Your objective
Please retype these lines exactly, leaving the pictures out of your answer.

::: Dataset records :::

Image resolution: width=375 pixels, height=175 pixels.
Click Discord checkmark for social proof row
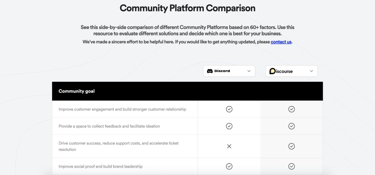(x=229, y=166)
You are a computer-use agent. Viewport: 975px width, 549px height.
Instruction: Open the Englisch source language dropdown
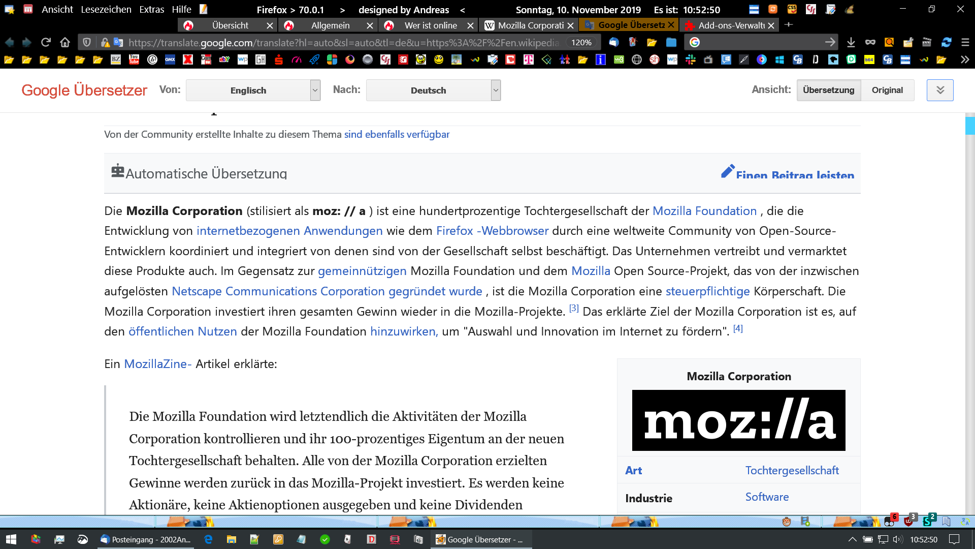253,90
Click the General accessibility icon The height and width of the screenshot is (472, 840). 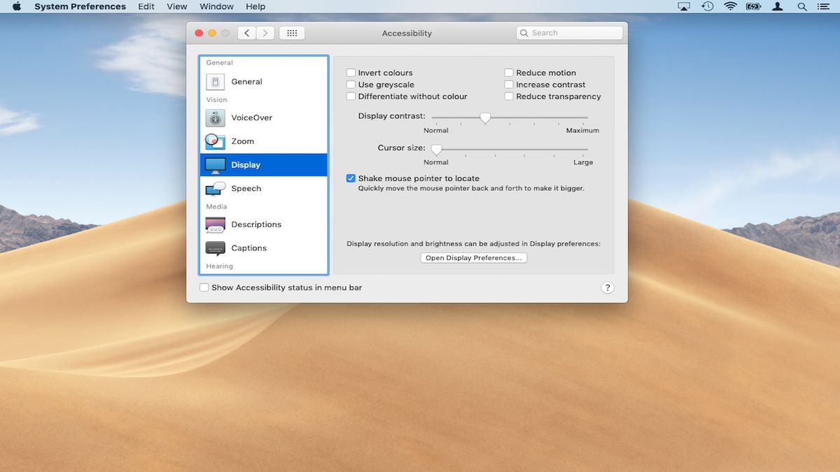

:::

Result for this task
Image resolution: width=375 pixels, height=175 pixels.
Click Discord checkmark for social proof row
(x=229, y=166)
You are a computer-use agent. Viewport: 975px width, 549px height.
Instruction: Open the Englisch source language dropdown
253,90
Click the General accessibility icon The height and width of the screenshot is (472, 840). 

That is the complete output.